= Exercise =
Please reproduce the full set of data below exactly.

----

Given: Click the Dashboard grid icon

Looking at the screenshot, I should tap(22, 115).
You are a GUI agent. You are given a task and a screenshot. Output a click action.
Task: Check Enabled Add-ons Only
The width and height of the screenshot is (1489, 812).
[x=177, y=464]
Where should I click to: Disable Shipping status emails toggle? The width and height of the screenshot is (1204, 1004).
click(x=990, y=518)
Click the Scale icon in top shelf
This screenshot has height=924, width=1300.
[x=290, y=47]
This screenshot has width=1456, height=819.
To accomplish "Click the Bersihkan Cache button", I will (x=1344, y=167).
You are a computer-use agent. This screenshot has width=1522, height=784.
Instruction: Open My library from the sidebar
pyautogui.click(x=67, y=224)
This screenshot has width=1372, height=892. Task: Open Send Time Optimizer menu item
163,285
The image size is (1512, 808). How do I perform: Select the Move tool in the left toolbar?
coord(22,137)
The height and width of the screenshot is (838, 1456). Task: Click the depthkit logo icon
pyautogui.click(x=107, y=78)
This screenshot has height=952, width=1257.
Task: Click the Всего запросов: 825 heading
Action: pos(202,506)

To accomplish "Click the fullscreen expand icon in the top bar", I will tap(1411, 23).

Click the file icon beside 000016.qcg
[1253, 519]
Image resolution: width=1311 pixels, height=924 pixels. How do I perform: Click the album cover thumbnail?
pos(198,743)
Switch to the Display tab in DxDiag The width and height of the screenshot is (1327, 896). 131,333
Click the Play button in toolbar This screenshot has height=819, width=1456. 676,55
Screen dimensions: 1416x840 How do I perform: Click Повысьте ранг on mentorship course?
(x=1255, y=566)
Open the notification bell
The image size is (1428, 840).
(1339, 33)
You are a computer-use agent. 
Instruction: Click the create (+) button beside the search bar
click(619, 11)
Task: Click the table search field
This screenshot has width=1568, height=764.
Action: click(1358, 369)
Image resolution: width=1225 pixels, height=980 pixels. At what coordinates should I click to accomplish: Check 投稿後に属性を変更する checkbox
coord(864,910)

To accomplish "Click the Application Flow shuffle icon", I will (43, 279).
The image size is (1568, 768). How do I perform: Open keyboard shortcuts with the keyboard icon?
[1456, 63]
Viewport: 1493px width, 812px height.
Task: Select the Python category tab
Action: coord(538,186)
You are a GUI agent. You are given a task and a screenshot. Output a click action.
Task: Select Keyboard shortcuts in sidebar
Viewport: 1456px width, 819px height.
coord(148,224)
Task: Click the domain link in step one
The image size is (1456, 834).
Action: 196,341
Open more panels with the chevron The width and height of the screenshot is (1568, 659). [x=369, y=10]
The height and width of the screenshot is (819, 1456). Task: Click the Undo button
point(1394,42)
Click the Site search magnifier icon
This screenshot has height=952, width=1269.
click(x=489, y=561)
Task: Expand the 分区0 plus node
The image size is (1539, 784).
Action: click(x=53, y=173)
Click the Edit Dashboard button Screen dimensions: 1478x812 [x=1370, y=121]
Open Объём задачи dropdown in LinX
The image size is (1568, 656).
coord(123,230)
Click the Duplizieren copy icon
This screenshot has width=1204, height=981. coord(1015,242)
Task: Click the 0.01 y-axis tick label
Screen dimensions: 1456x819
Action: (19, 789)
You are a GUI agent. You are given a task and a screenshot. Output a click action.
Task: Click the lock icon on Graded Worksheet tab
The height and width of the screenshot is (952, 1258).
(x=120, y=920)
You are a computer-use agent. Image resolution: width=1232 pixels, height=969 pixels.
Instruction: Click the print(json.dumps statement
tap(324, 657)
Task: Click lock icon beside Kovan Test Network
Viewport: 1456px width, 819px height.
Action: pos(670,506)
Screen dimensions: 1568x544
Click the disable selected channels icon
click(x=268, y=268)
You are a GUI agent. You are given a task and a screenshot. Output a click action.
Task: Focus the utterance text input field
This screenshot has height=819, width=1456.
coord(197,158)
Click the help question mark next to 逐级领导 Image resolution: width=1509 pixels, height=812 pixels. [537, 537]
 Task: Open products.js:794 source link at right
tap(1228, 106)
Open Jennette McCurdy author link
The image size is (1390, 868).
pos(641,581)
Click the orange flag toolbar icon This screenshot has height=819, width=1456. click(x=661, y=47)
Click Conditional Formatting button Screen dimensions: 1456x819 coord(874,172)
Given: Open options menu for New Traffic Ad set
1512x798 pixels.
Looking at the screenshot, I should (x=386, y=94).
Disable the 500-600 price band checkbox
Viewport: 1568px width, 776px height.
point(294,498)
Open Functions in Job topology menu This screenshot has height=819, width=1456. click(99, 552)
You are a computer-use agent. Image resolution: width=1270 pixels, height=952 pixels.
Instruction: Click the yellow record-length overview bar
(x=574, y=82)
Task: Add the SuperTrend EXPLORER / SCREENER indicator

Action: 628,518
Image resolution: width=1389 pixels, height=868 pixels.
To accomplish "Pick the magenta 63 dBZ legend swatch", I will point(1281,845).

----

= Response area =
Given: Click the Dashboard grid icon

Looking at the screenshot, I should tap(22, 115).
You are a GUI agent. You are given a task and a screenshot. Output a click action.
Task: Check Enabled Add-ons Only
The width and height of the screenshot is (1489, 812).
[x=177, y=464]
Where should I click to: Disable Shipping status emails toggle? The width and height of the screenshot is (1204, 1004).
click(x=990, y=518)
Click the Scale icon in top shelf
This screenshot has height=924, width=1300.
[x=290, y=47]
This screenshot has width=1456, height=819.
To accomplish "Click the Bersihkan Cache button", I will (x=1344, y=167).
You are a computer-use agent. This screenshot has width=1522, height=784.
Instruction: Open My library from the sidebar
pyautogui.click(x=67, y=224)
This screenshot has width=1372, height=892. Task: Open Send Time Optimizer menu item
163,285
The image size is (1512, 808). How do I perform: Select the Move tool in the left toolbar?
coord(22,137)
The height and width of the screenshot is (838, 1456). Task: Click the depthkit logo icon
pyautogui.click(x=107, y=78)
This screenshot has height=952, width=1257.
Task: Click the Всего запросов: 825 heading
Action: pos(202,506)

To accomplish "Click the fullscreen expand icon in the top bar", I will tap(1411, 23).

Click the file icon beside 000016.qcg
[1253, 519]
Image resolution: width=1311 pixels, height=924 pixels. How do I perform: Click the album cover thumbnail?
pos(198,743)
Switch to the Display tab in DxDiag The width and height of the screenshot is (1327, 896). 131,333
Click the Play button in toolbar This screenshot has height=819, width=1456. 676,55
Screen dimensions: 1416x840 How do I perform: Click Повысьте ранг on mentorship course?
(x=1255, y=566)
Open the notification bell
The image size is (1428, 840).
(1339, 33)
You are a computer-use agent. 
Instruction: Click the create (+) button beside the search bar
click(619, 11)
Task: Click the table search field
This screenshot has width=1568, height=764.
Action: click(1358, 369)
Image resolution: width=1225 pixels, height=980 pixels. At what coordinates should I click to accomplish: Check 投稿後に属性を変更する checkbox
coord(864,910)

To accomplish "Click the Application Flow shuffle icon", I will (43, 279).
The image size is (1568, 768). How do I perform: Open keyboard shortcuts with the keyboard icon?
[1456, 63]
Viewport: 1493px width, 812px height.
Task: Select the Python category tab
Action: coord(538,186)
You are a GUI agent. You are given a task and a screenshot. Output a click action.
Task: Select Keyboard shortcuts in sidebar
Viewport: 1456px width, 819px height.
coord(148,224)
Task: Click the domain link in step one
The image size is (1456, 834).
Action: 196,341
Open more panels with the chevron The width and height of the screenshot is (1568, 659). [x=369, y=10]
The height and width of the screenshot is (819, 1456). Task: Click the Undo button
point(1394,42)
Click the Site search magnifier icon
This screenshot has height=952, width=1269.
click(x=489, y=561)
Task: Expand the 分区0 plus node
The image size is (1539, 784).
Action: click(x=53, y=173)
Click the Edit Dashboard button Screen dimensions: 1478x812 [x=1370, y=121]
Open Объём задачи dropdown in LinX
The image size is (1568, 656).
coord(123,230)
Click the Duplizieren copy icon
This screenshot has width=1204, height=981. coord(1015,242)
Task: Click the 0.01 y-axis tick label
Screen dimensions: 1456x819
Action: (19, 789)
You are a GUI agent. You are given a task and a screenshot. Output a click action.
Task: Click the lock icon on Graded Worksheet tab
The height and width of the screenshot is (952, 1258).
(x=120, y=920)
You are a computer-use agent. Image resolution: width=1232 pixels, height=969 pixels.
Instruction: Click the print(json.dumps statement
tap(324, 657)
Task: Click lock icon beside Kovan Test Network
Viewport: 1456px width, 819px height.
Action: pos(670,506)
Screen dimensions: 1568x544
Click the disable selected channels icon
click(x=268, y=268)
You are a GUI agent. You are given a task and a screenshot. Output a click action.
Task: Focus the utterance text input field
This screenshot has height=819, width=1456.
coord(197,158)
Click the help question mark next to 逐级领导 Image resolution: width=1509 pixels, height=812 pixels. [537, 537]
 Task: Open products.js:794 source link at right
tap(1228, 106)
Open Jennette McCurdy author link
The image size is (1390, 868).
pos(641,581)
Click the orange flag toolbar icon This screenshot has height=819, width=1456. click(x=661, y=47)
Click Conditional Formatting button Screen dimensions: 1456x819 coord(874,172)
Given: Open options menu for New Traffic Ad set
1512x798 pixels.
Looking at the screenshot, I should (x=386, y=94).
Disable the 500-600 price band checkbox
Viewport: 1568px width, 776px height.
point(294,498)
Open Functions in Job topology menu This screenshot has height=819, width=1456. click(99, 552)
You are a computer-use agent. Image resolution: width=1270 pixels, height=952 pixels.
Instruction: Click the yellow record-length overview bar
(x=574, y=82)
Task: Add the SuperTrend EXPLORER / SCREENER indicator

Action: 628,518
Image resolution: width=1389 pixels, height=868 pixels.
To accomplish "Pick the magenta 63 dBZ legend swatch", I will point(1281,845).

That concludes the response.